**YOUR OBJECTIVE**
Only lines containing the word "with" are needed; pull them out of the material.

START RECORDS SUPPLIED

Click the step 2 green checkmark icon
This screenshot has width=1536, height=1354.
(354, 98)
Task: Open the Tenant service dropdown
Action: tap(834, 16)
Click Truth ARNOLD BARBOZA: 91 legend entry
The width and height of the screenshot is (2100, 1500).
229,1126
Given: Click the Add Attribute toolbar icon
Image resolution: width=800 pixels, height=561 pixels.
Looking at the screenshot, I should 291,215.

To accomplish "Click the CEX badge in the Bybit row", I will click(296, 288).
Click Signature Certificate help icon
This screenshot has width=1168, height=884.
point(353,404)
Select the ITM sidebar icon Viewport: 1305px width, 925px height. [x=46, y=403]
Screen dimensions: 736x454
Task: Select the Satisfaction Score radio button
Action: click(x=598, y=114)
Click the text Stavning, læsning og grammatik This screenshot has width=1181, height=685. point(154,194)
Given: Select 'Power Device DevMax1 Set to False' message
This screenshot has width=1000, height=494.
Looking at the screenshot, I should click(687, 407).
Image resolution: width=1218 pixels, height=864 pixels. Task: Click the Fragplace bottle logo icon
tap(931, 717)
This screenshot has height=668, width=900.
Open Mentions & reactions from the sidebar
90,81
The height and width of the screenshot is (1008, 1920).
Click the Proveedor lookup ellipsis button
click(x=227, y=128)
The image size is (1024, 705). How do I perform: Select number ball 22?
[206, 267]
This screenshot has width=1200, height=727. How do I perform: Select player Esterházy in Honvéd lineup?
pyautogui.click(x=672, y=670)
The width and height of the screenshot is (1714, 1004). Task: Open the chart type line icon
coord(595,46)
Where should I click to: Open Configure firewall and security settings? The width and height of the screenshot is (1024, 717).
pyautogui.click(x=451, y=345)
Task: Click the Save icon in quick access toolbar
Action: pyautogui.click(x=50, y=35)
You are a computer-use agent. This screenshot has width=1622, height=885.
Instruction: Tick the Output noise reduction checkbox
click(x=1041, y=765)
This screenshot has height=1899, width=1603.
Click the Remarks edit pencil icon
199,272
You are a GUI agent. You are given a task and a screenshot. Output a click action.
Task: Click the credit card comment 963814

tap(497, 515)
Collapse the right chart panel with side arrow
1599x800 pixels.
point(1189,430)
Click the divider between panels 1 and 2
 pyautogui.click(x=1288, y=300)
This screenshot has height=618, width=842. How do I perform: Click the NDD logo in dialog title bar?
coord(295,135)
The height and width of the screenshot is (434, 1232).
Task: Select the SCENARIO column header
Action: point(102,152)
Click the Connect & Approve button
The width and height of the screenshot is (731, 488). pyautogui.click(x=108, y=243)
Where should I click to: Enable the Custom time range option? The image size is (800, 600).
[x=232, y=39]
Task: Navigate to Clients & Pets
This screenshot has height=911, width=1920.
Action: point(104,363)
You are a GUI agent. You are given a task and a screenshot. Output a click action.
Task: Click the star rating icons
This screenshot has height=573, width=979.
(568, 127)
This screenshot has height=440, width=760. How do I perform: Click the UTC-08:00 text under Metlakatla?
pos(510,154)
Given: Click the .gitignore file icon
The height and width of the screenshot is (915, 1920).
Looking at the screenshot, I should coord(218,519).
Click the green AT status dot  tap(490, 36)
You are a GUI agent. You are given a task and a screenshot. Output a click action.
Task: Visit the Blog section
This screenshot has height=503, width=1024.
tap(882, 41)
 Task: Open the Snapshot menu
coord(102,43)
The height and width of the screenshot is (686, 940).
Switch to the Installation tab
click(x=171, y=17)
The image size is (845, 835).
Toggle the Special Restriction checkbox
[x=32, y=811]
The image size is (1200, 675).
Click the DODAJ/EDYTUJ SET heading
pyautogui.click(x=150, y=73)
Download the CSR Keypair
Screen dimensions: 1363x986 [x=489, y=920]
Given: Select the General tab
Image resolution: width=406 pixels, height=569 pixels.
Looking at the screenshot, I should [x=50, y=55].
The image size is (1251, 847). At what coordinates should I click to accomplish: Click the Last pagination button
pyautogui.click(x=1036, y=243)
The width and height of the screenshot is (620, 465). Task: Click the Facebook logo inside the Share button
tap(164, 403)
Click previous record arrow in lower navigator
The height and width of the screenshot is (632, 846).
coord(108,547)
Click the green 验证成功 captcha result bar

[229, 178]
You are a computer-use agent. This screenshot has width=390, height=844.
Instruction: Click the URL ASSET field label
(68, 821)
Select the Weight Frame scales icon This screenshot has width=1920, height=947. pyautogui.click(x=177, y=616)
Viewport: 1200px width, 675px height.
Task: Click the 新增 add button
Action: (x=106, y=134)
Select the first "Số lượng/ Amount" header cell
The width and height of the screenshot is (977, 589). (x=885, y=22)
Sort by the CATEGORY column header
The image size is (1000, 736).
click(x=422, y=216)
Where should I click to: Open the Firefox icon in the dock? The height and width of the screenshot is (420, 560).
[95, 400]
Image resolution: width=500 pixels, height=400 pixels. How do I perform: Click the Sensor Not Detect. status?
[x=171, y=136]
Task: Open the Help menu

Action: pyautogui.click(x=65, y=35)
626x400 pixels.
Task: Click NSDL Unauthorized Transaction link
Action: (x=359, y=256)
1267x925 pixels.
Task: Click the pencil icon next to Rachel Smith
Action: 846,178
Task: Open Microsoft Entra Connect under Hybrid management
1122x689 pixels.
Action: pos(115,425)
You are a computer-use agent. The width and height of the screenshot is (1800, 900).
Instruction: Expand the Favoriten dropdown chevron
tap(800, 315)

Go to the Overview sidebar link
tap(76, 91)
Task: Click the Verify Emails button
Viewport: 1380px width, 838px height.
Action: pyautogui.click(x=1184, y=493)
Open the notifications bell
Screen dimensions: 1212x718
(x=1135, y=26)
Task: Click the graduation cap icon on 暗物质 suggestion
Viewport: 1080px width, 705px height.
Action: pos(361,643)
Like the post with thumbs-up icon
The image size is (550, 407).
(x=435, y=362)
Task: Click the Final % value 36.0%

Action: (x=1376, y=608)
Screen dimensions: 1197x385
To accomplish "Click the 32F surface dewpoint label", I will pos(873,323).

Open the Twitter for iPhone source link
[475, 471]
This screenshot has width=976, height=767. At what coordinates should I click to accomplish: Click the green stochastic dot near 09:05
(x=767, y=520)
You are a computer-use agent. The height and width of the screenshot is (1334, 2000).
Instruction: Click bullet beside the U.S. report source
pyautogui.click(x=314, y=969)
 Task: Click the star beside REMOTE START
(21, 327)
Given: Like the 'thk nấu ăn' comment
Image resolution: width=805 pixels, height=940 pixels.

END RECORDS SUPPLIED

**RESPONSE BELOW**
Collapse the right chart panel with side arrow
Like the post with thumbs-up icon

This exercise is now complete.